Maeve Schallert is an improviser using violin, lapsteel, voice, and max/msp as an extension of their limbs to translate momentary experience through sound. Accessing understanding, they want to capture the audience by providing a blank canvas for the listeners own projection. Their sound focuses on feedback, honing and shaping it into melody.
Sarah Hennies

Sarah Hennies (b. 1979, Louisville, KY) is a composer based in Upstate NY whose work is concerned with a variety of musical, sociopolitical, and psychological issues including including queer & trans identity, psychoacoustics, and the social and neurological conditions underlying creative thought. She is primarily a composer of acoustic ensemble music, but is also active in improvisation, film, and performance art. Sarah will perform solo vibraphone for her Jupiter Nights performance.
More about Sarah Hennies
She presents her work internationally as both a composer and percussionist with notable performances at MoMA PS1 (NYC), Monday Evening Concerts (Los Angeles), Le Guess Who (Utrecht), Festival Cable (Nantes), send + receive (Winnipeg), O’ Art Space (Milan), Cafe Oto (London), ALICE (Copenhagen), and the Edition Festival (Stockholm). As a composer, she has worked with a wide array of performers and ensembles including Bearthoven, Bent Duo, Claire Chase, ensemble 0, Judith Hamann, R. Andrew Lee, Talea Ensemble, Thin Edge New Music Collective, Two-Way Street, Nate Wooley, and Yarn/Wire.

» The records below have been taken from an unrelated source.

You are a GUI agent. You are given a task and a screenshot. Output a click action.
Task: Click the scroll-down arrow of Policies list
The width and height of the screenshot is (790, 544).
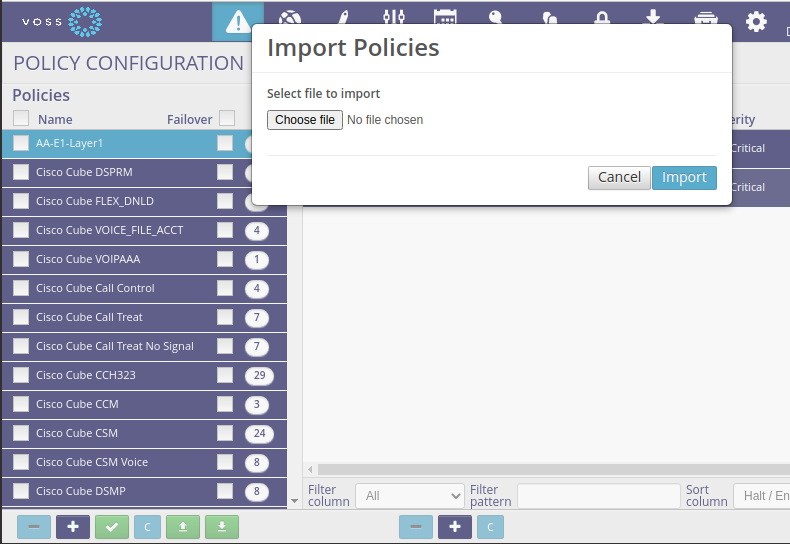[x=294, y=501]
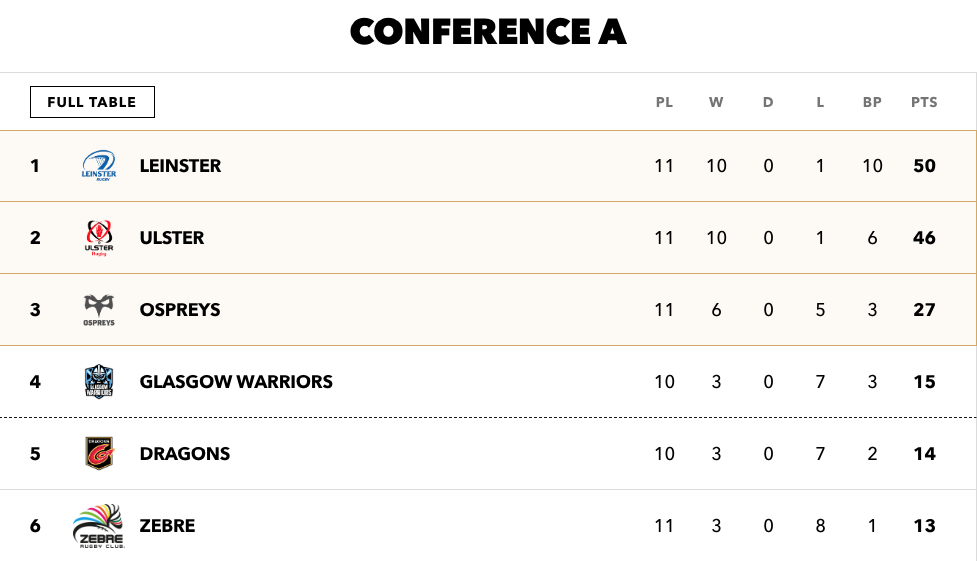
Task: Select the Ospreys team name
Action: click(x=180, y=310)
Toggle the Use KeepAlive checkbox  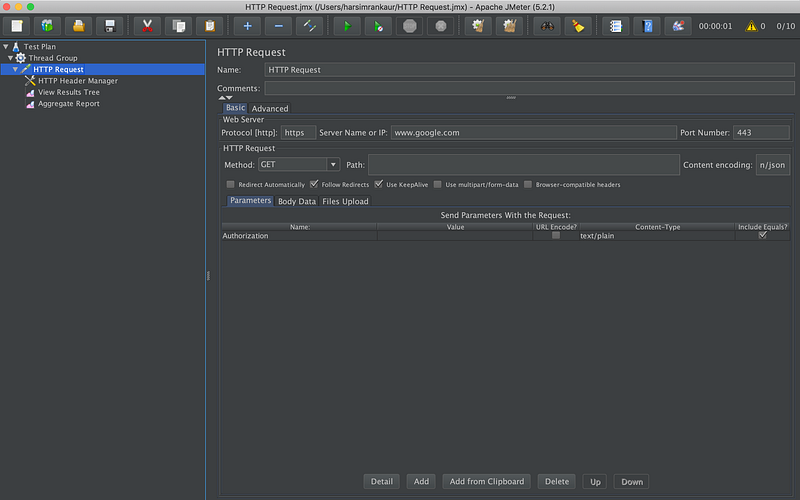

Her ground breaking audio-visual work Contralto (2017) explores transfeminine identity through the elements of “voice feminization” therapy, featuring a cast of transgender women accompanied by a dense and varied musical score for string quartet and three percussionists. The work has been in high demand since its premiere, with numerous performances taking place around North America, Europe, and Australia and was one of four finalists for the 2019 Queer|Art Prize.
She is the recipient of a 2019 Foundation for Contemporary Arts Grants to Artists Award, a 2016 fellowship in music/sound from the New York Foundation for the Arts, and has received additional support from New Music USA, the New York State Council on the Arts, and the Community Arts Partnership of Tompkins County.
Sarah is currently a Visiting Assistant Professor of Music at Bard College.